On December 10th, it was international Human Rights Day 2010. Ordinarily, the coincidence of the Nobel Peace Prize ceremony with such an observation would be timely, but this year it simply served to underscore one of the more deeply troubling current geopolitical realities: China is big and strong, and it doesn’t like the things we like. Mr. Liu Xiaobo has been given a Nobel Peace Prize, one of an admirable few to ever be awarded the prize while in prison for the very actions that led to his recognition. And of course, China has been bullying, politicking, and refusing access to Mr. Liu Xiaobo, ultimately boycotting the ceremony in Norway and successfully encouraging others (Afghanistan, China, Colombia, Cuba, Egypt, Iran, Iraq, Kazakhstan, Morocco, Pakistan, Russia, Saudi Arabia, Sudan, Tunisia, Venezuela and Vietnam) to do the same.

Of course, China’s position on human rights is nothing terribly new. The Party has always been accused of human rights violations, of having fuller prisons and more executions than most other countries (and those are just reported figures mind you), and of oppressing and systematically undermining the Tibetan and Uighur minorities. Given that this reaction from the Party was perhaps predictable, it is worth wondering how much the Nobel Prize Committee was itself politicking. But more interesting is the way that China has managed on this topic, as on so many, to garner the support it has. The list of non-delegates above is not a new one, though there may be a few surprise entrants. In some ways, what we’re looking at here is a group of nations who rally behind the Great Wall of Sovereignty, who tend to agree with China’s oft-stated position that the international community does not have a right to interfere with the administration of justice (or really, the administration of just about anything) inside a nation’s borders. But while the rhetoric is transparent, the reality is there is a very powerful nation that is willing not only to simply make up its own rules but is also not afraid to win allies through bold strategic linkages (and award ceremonies) and outright blackmail.

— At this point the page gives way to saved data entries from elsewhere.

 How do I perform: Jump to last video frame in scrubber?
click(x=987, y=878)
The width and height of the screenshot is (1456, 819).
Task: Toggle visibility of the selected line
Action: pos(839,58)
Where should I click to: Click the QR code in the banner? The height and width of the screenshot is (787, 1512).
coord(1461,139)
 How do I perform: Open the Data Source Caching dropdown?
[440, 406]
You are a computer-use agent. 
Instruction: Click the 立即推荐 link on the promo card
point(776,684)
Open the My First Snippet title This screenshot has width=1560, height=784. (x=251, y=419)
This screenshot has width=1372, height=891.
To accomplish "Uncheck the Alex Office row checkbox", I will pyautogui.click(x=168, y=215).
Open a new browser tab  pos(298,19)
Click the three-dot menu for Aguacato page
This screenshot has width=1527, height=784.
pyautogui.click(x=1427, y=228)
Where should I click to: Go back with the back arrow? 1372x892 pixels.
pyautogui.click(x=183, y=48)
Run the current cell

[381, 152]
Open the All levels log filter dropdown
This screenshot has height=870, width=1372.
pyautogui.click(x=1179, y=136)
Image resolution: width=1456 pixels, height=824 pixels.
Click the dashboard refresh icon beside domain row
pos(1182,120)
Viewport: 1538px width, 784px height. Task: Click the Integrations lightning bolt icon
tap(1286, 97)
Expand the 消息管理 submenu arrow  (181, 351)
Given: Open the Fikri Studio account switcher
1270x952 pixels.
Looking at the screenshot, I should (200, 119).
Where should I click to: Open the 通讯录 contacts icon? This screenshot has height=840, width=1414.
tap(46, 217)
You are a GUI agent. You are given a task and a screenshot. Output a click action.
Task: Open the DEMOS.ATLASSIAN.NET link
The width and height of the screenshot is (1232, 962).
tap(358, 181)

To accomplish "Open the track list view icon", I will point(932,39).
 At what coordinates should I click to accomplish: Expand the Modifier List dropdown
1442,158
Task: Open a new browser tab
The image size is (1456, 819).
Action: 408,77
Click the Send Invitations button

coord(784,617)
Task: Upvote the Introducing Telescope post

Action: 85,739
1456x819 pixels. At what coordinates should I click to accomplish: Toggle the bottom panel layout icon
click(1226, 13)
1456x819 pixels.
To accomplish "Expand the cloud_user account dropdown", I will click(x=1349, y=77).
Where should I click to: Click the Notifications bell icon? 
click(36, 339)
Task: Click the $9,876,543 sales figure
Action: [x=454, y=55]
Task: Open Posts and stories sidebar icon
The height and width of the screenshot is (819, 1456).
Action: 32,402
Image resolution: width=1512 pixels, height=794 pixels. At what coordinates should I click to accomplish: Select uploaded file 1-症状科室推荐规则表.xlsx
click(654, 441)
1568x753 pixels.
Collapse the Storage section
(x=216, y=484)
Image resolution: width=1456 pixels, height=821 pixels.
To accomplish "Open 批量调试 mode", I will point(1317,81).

The trouble with China is that a single stand like this appears childish and sloppy to the Western press, or at least to this humble blogger, is all a part of the possible-to-predict and yet still unpredictable pattern of Chinese diplomacy and global policy. We know the kinds of violations that are going on in China, and to me at least, the cries of ‘sovereignty’ seem like a feeble cover-up for the fact that the Party must routinely use oppressive measures and scapegoating to deal with extremely serious internal social and political problems. Yet, China is still big, it is still a major player in regional and global politics, and it can still get a handful of nations (many of which are resource rich and strategically located) to go along with its childish international gestures. The Nobel Prize is one of those things like the Olympics – it is supposed to cross national boundaries and alliances and represent a world that universally recognizes the merits and peace and scholarship. Even if the Committee ‘started it’ the fact that China could use something as innocuous as the Nobel Prize to stage an anti-Western temper tantrum (because honestly, isn’t everything about sovereignty Anti-Western and everything about human rights Western?) is startling and points to deeper rifts. As China’s symbolic stands come even more in line with its questionable practices, the international community is under more pressure than ever to shake off the complicity with which it usually treats China’s willingness to flaunt human rights. Symbols are and have always been power political capital, and China’s boycott of the Nobel Peace Prize ceremony, and refusal to allow Liu Xiaobo the chance to accept his award on International Human Rights Day should be viewed not as merely a diplomacy snub but a serious issue for the world community. Bullying and complicity are two sides of the same coin. Human beings don’t stop at certain national borders, and human rights cannot be allowed to either.